INSTRUCTIONS FOR THE TASK => Reproduce exactly, and only, the lines below from the one containing "Instruction: Open the ConfigTools menu" through the one containing "Task: Select the inspect element picker icon".

[Data extracted from a collection]
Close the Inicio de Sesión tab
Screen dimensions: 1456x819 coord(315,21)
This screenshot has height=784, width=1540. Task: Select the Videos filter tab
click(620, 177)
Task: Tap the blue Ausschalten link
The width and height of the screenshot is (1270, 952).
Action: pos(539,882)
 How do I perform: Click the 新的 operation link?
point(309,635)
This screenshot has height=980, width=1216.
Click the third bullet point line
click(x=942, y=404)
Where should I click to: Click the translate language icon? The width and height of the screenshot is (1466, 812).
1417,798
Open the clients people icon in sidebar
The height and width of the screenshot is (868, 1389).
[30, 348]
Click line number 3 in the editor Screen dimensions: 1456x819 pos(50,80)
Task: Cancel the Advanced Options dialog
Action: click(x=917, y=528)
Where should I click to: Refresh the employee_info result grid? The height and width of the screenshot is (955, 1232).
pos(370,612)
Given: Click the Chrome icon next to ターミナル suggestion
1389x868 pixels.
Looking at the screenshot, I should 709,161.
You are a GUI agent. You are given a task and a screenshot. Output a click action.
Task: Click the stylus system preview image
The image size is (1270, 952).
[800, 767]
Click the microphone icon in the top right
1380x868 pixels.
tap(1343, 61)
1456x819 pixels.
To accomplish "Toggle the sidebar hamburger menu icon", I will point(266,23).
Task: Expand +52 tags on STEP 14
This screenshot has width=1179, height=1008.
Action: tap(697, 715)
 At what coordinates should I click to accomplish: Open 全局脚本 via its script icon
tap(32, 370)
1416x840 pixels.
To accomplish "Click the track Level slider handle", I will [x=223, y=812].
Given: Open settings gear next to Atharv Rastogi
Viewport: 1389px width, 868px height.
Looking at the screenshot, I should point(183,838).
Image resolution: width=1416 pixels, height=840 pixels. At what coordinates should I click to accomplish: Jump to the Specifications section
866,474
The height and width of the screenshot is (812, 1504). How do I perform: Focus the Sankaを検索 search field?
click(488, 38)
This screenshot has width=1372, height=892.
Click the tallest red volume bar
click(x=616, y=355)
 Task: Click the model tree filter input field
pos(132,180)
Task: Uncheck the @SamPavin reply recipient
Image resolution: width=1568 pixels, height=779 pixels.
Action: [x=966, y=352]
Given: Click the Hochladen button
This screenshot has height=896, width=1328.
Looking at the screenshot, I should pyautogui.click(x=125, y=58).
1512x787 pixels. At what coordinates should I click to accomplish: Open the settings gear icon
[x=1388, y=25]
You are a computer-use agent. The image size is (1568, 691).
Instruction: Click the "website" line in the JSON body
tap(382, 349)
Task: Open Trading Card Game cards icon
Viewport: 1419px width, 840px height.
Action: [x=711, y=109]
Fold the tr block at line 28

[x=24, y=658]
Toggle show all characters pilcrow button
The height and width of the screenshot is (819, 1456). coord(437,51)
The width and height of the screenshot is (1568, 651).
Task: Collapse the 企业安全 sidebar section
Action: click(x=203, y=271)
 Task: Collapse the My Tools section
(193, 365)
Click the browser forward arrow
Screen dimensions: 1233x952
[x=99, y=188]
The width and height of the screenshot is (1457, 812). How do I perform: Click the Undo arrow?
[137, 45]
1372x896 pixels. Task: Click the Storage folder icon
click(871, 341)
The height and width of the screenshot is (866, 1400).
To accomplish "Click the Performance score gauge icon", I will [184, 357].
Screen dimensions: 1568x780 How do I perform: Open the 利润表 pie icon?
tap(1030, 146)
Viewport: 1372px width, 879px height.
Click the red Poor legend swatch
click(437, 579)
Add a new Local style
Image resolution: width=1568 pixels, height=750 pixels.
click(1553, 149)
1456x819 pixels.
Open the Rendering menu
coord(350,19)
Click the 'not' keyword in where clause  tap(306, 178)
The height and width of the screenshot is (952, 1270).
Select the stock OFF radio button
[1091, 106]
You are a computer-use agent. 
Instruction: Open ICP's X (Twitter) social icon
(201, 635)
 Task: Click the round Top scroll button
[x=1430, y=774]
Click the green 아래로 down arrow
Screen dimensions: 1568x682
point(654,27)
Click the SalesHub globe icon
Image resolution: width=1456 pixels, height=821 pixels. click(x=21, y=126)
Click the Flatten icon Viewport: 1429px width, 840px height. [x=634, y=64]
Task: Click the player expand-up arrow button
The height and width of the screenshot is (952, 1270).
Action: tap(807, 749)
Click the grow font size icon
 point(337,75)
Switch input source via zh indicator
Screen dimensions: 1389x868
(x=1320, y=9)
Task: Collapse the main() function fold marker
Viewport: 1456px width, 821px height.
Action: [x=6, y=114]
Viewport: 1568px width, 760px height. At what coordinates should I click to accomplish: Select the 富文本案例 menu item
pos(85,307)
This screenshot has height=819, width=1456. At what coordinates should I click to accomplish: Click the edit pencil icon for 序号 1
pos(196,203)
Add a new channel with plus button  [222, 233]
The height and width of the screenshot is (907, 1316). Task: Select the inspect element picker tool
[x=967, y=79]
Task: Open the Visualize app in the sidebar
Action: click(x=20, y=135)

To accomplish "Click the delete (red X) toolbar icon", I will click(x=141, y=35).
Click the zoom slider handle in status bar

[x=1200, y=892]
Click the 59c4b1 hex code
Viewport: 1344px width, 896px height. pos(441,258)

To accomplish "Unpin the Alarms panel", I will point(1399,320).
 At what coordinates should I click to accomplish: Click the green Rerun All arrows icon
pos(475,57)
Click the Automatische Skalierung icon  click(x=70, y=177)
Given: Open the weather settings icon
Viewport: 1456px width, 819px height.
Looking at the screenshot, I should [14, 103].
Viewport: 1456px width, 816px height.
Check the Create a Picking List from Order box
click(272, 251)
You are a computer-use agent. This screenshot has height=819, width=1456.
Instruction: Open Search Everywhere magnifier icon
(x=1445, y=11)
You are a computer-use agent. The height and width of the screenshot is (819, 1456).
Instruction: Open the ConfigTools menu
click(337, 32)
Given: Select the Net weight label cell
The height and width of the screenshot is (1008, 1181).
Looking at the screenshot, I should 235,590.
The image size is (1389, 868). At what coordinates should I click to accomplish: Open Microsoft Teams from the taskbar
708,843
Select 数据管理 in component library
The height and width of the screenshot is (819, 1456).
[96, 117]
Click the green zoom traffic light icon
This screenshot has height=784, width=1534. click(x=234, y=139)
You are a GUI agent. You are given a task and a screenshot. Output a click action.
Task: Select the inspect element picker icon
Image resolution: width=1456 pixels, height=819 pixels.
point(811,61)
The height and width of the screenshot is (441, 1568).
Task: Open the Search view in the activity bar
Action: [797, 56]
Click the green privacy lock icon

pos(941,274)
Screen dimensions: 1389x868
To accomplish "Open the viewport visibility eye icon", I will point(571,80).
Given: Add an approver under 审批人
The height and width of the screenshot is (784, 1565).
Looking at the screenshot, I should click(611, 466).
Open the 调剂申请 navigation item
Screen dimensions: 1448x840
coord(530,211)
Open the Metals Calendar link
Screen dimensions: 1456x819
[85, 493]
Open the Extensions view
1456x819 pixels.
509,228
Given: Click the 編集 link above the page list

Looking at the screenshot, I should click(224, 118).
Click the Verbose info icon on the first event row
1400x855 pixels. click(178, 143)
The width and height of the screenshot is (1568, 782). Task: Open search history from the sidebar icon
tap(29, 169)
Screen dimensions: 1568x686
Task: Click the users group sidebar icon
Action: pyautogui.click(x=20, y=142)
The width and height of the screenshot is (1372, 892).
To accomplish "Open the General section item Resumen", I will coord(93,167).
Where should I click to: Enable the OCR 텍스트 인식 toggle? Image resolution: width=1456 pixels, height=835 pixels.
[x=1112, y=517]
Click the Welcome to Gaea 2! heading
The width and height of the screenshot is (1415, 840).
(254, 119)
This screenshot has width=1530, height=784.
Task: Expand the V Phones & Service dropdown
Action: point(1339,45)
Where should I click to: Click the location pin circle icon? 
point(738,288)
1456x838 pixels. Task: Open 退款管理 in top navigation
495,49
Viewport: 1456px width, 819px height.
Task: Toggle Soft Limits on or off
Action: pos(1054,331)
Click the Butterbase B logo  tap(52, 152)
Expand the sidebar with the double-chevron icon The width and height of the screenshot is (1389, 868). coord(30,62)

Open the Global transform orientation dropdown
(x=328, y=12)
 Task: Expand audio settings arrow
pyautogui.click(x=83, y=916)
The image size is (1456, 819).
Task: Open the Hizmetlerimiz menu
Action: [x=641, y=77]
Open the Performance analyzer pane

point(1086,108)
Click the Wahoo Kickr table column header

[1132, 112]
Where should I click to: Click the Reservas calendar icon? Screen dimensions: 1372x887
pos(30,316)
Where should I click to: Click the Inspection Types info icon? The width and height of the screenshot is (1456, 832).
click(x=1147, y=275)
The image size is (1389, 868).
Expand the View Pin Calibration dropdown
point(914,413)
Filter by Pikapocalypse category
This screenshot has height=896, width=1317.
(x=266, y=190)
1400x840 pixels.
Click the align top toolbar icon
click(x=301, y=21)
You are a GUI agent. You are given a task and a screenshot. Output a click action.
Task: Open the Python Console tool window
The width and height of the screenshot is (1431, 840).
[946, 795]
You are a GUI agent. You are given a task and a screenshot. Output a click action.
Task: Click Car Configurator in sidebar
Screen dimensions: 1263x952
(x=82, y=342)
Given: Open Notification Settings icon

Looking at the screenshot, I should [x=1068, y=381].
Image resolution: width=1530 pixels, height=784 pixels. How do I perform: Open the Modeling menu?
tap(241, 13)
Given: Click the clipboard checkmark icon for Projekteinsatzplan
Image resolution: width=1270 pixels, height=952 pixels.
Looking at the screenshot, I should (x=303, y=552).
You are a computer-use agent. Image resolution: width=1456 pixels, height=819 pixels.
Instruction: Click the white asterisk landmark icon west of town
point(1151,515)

RESULT OF THIS TASK =>
Instruction: Open the ConfigTools menu
click(337, 32)
Given: Select the Net weight label cell
The height and width of the screenshot is (1008, 1181).
Looking at the screenshot, I should 235,590.
The image size is (1389, 868). At what coordinates should I click to accomplish: Open Microsoft Teams from the taskbar
708,843
Select 数据管理 in component library
The height and width of the screenshot is (819, 1456).
[96, 117]
Click the green zoom traffic light icon
This screenshot has height=784, width=1534. click(x=234, y=139)
You are a GUI agent. You are given a task and a screenshot. Output a click action.
Task: Select the inspect element picker icon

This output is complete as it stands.